Finance-savvy expats are always looking for the best way to opimize their finanial health and plan for a carefree retirement. Some of the questions we are asked the most are:
- “How can I continue contributing to my U.S. based retirement accounts while living abroad?
- “What is the most effective contribution, and what am I allowed to contribute?”
Expats face additional challenges when it comes to contributing to IRAs, especially considering factors like the foreign earned income exclusion and foreign tax credits.
Let’s start with the foreign earned income exclusion. Many expats qualify for this exclusion, which allows them to exclude a certain amount of their foreign earned income from U.S. taxation. For tax year 2024, the maximum exclusion amount is $126,500 per qualifying individual. This exclusion can effectively reduce or eliminate a taxpayer’s U.S. taxable income, which in turn affects their eligibility to contribute to a Roth IRA or deduct contributions to a Traditional IRA. If the exclusion wipes out their earned income for U.S. tax purposes, they may not have any eligible income to contribute to an IRA.
Furthermore, expats who receive foreign tax credits may find that contributing to a Traditional IRA doesn’t provide the same tax benefits as it would for U.S. residents. Foreign tax credits allow taxpayers to offset their U.S. tax liability with taxes paid to foreign countries. If an expat’s foreign tax liability exceeds their U.S. tax liability, they may not owe any U.S. federal income tax after applying the credits. In this scenario, contributing to a Traditional IRA, which provides a tax deduction for contributions, may not make financial sense since they’re not paying U.S. federal income tax on that income anyway.
Let’s delve into your options regarding contributing to a Roth IRA or Traditional IRA while living abroad.
First off, both types of IRAs can be great tools for retirement savings, but they come with their own set of rules and limitations. For expats, one of the primary considerations is whether they have earned income from U.S. sources, as this is a requirement for IRA contributions.
Roth IRA
A Roth IRA (Individual Retirement Account) is a type of retirement savings account that offers unique tax advantages. Unlike a Traditional IRA, contributions to a Roth IRA are made with after-tax dollars, meaning you don’t get an immediate tax deduction for your contributions. However, the key advantage of a Roth IRA lies in its tax treatment of withdrawals.

TASK INSTRUCTIONS:
a - List every effect that the text on expat retirement accounts attributes to the foreign earned income exclusion.
b - Go on with the text about expat retirement accounts, picking up right after its final sentence.
The material that comes next has no connection to the text about expat retirement accounts.

SUPPLIED DATA:
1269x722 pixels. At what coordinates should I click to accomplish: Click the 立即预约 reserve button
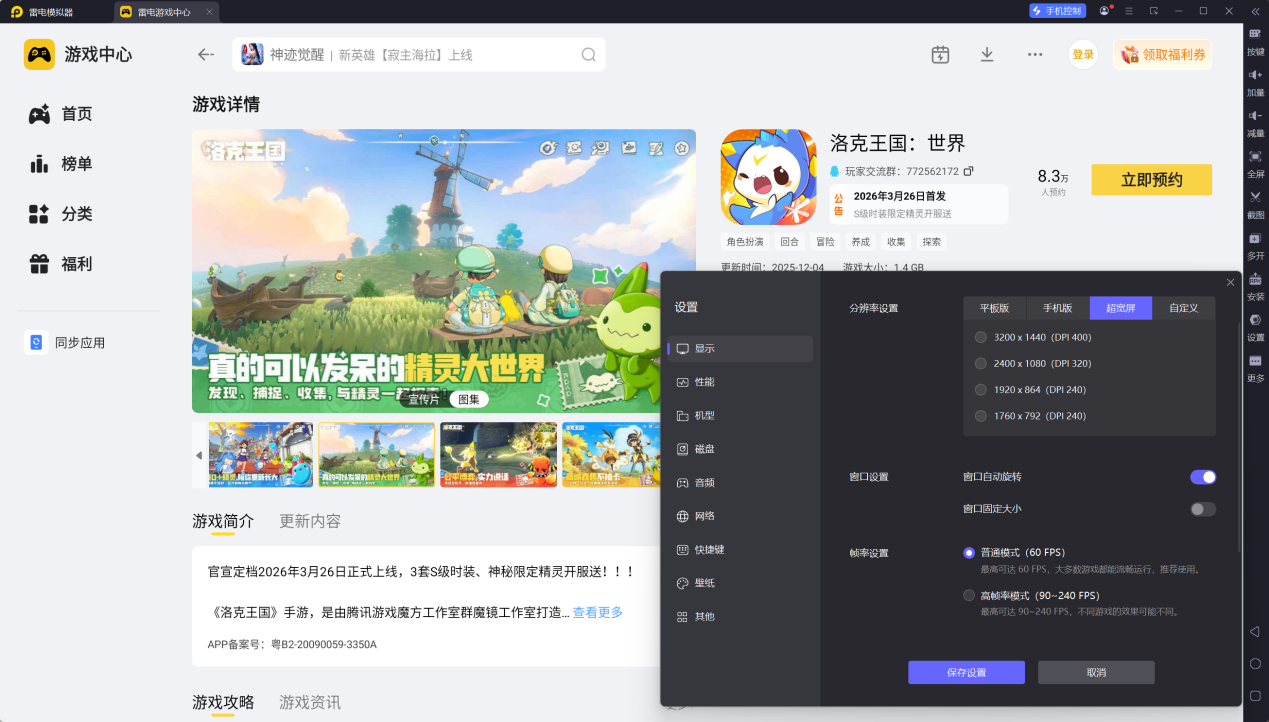(1151, 180)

ANSWERS BELOW:
a -
- It can reduce or eliminate a taxpayer's U.S. taxable income.
- It affects eligibility to contribute to a Roth IRA.
- It affects the ability to deduct contributions to a Traditional IRA.
- If it wipes out earned income for U.S. tax purposes, the expat may have no eligible income left to contribute to an IRA.

b -
With a Roth IRA you get:
- Long term tax-free growth: One of the most compelling reasons to use a Roth IRA instead of a Traditional IRA is that your money will grow tax-free for decades, and when you withdraw it in retirement, that withdrawal won’t come with a hefty tax bill.
- Tax-free withdrawals in retirement: Qualified withdrawals from your Roth IRA in retirement are tax-free. You paid income tax on your contributions before investing, so you can withdraw your contributions and gains in retirement without paying tax. This will help with budgeting in retirement, because you won’t have to account for tax on withdrawals. It’s also especially helpful if you expect to be in a higher tax bracket in retirement than you were when you were working.
- Ability to withdrawal principal without penalty: Even though a Roth IRA is a retirement account, it can also be used as an emergency fund, because you can withdraw your Roth IRA contributions (principal) without a penalty after you’ve had the account open for 5 years. Of course it’s better to keep retirement funds locked away in the account to accrue long term gains, but it is nice to know that you have access to your principal if absolutely needed.
- No required minimum distributions (RMDs): Roth IRAs do not have required minimum distributions (RMDs) like Traditional IRAs and 401(k)s. This means you can choose to keep your money invested longer instead of being forced to withdraw it. The ability to keep your money invested longer potentially means higher gains, more money to sustain you in retirement, and more to leave to your heirs if you choose to do so.
- Tax diversification for retirement planning: Depending on your situation, it can be a good idea to diversify the types of retirement accounts you have, and having a Roth IRA is one way to do that. For example, Traditional IRAs with tax-deferred contributions can allow you to maximize the amount of dollars you have available to contribute to a retirement account while working by avoiding paying income tax before investing, while Roth IRAs allow you to maximize the amount of dollars you have available in retirement by avoiding paying income tax on the withdrawals in retirement. Using one or both types of accounts can help you reach your goals.
Your eligibility to contribute to a Roth IRA begins to phase out if your modified adjusted gross income (MAGI) exceeds certain thresholds. For 2024, for instance, the phaseout for single filers starts at $129,000 and phases out completely at $144,000. For married filing jointly, the phaseout starts at $204,000 and ends at $214,000. These limits are adjusted annually for inflation.
If you are an expat using the foreign earned income exclusion, you may be excluding all your earned income and may not be able to contribute to a Roth IRA. Additionally, some countries, like The Netherlands, impose annual taxes on accounts like a Roth IRA.
Traditional IRA
A Traditional IRA (Individual Retirement Account) is a retirement savings account that allows individuals to make contributions with pre-tax dollars, providing an immediate tax deduction in the year of contribution. The contributions and investment earnings grow tax-deferred until withdrawal, at which point they are subject to ordinary income tax.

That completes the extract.